Fig. 2.

Ago2 RNase activity is required for RNAi enhancement at perfectly matched targets. (A) 293 cells were transfected with a firefly luciferase construct containing different let-7a binding sites in its 3′ UTR (pm, perfect match; mm, two mismatches in middle of miRNA-binding site; seed mm, two mismatches in seed region of miRNA–3′UTR interaction site; 1x, one binding site; 4x, four tandem binding sites), renilla luciferase and expression plasmids for let-7a or/and Ago2. Depicted is the mean fold inhibition (+SEM) of firefly luciferase activity compared with a transfection neither containing the ectopic miRNA nor Ago2 (ctrl). Let-7a only weakly inhibited luciferase activity, whereas Ago2 enhanced it.
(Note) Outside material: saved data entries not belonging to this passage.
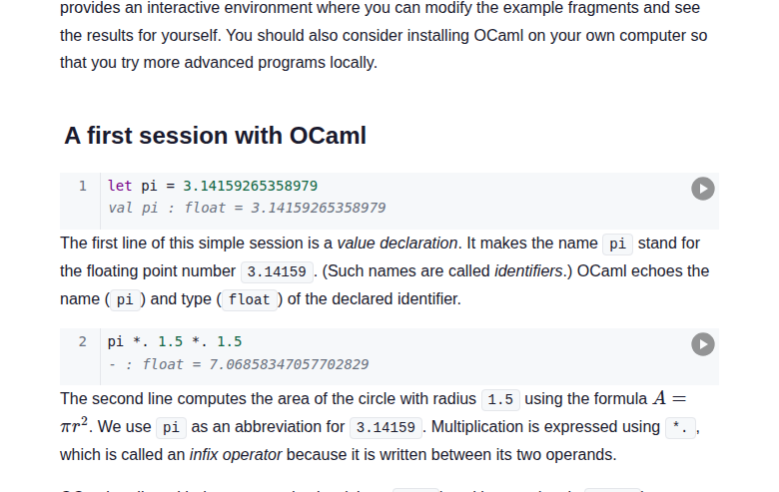The height and width of the screenshot is (492, 779).
Task: Click '3.14159' after 'floating point number'
Action: point(280,271)
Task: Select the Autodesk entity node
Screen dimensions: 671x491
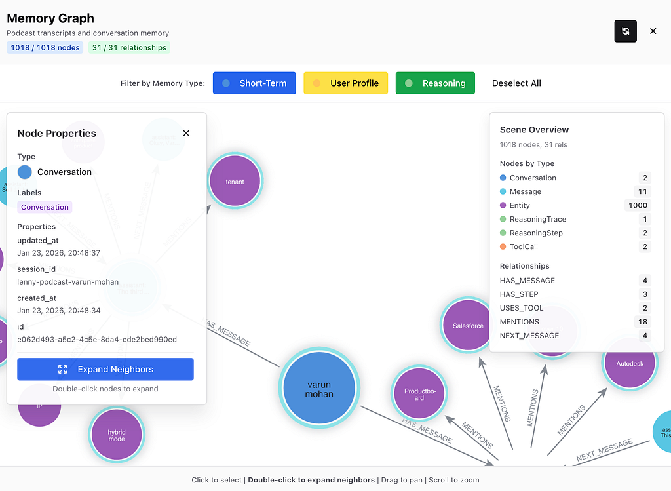Action: (629, 363)
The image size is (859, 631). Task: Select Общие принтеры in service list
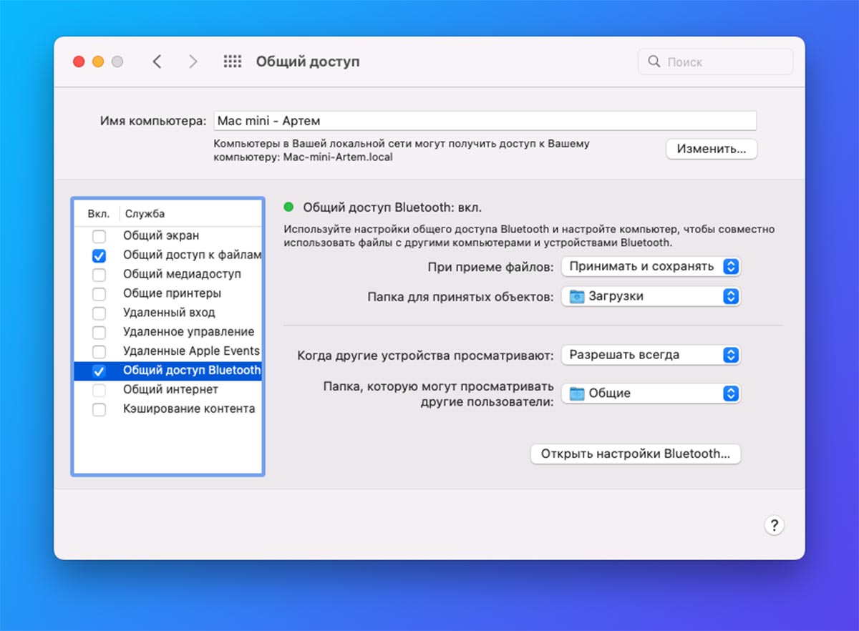[172, 293]
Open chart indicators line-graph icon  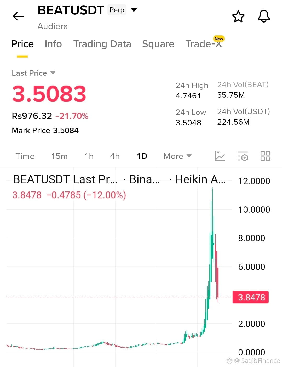[x=220, y=156]
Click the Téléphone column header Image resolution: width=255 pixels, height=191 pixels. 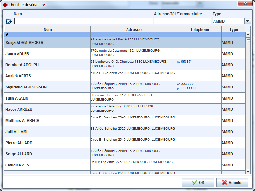[199, 29]

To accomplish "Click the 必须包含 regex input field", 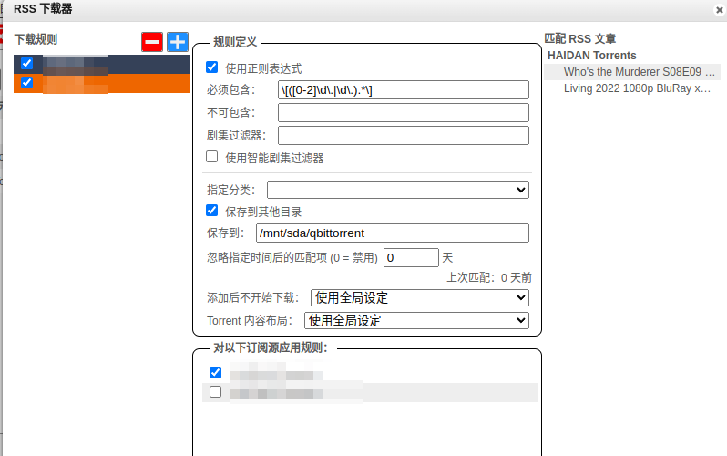I will [x=403, y=89].
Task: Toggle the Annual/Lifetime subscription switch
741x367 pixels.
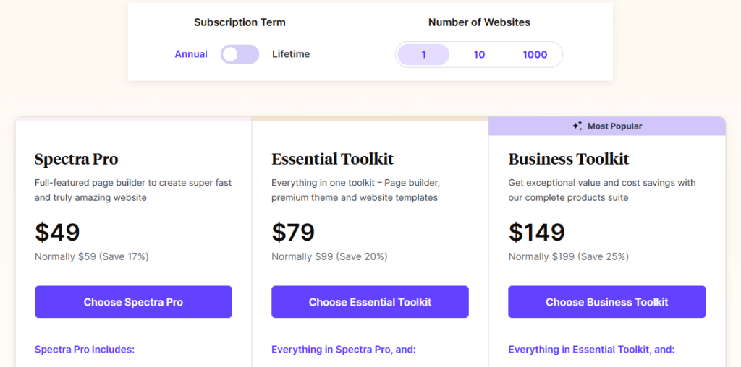Action: coord(240,54)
RNAi specificity was conserved because neither mismatch nor seed mutant controls were affected at all by Ago2 expression. (B) RNase deficient Ago2 mutants (D597A, D669A) failed to enhance inhibition of luciferase activity by let-7a in 293 cells. (C) Ago2 cotransfection into 293 cells also enhanced the inhibition of let-7a siRNA transfected as double-stranded siRNA oligonucleotide. (D) Efficiency of miR-143 toward a luciferase construct containing perfectly matched miR-143 binding sites in its 3′UTR was also enhanced by Ago2 cotransfection into 293 cells.